Não consigo parar de pensar que o bafafá entre a abertura da economia e o distanciamento social para nos proteger da pandemia é um conflito entre duas diferentes concepções vindas da reforma dos modernos estados nacionais.
O modelo de governo que temos atualmente e as idelogias que governam a nossa dita vida comunal se devem muito a duas revoluções do século XVIII que aconteceram bem próximas: a americana e a francesa. Apesar de estarem relacionados conceitualmente e inclusive terem pontos de convergência, seus lemas explicitam uma grande diferença nas expectativas de comportamento dos cidadãos. Enquanto a revolução francesa pregava a liberdade, igualdade e fraternidade, a americana garantia como foco principal o direito à busca da felicidade.
Num momento de crise, como agora, esses dois conceitos, que até podem co-existir em condições normais, deixam claras as suas diferenças. Enquanto o francês reforça o benefício do grupo e a isonomia entre os cidadãos, o americano pode ser encarado como uma permissão para a ação com foco nas necessidades e anseios dos indivíduos.
Hoje estava discutindo com um amigo sobre a questão e caí na real que não há uma resposta rápida e fácil para esse conflito.
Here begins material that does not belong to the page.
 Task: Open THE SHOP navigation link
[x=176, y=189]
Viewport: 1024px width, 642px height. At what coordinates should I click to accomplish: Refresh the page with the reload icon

O que ficou da nossa conversa é que até dá pra conviver com essa dualidade, mas em determinadas circunstâncias a balança pode, e deve, pender para um lado ou para o outro. A busca da felicidade é mais adequada a momentos de pujança e a fraternidade cai bem nas crises. Porém, se olharmos com atenção, boa parte dos problemas que sofremos hoje são devidos aos excessos cometidos pela busca da felicidade: hiperconsumismo, aquecimento global, desigualdade, crise energética. Inclusive, se a gente tivesse desde os anos 90 trabalhado na parte da igualdade e da fraternidade, essa quarentena ia passar de boa.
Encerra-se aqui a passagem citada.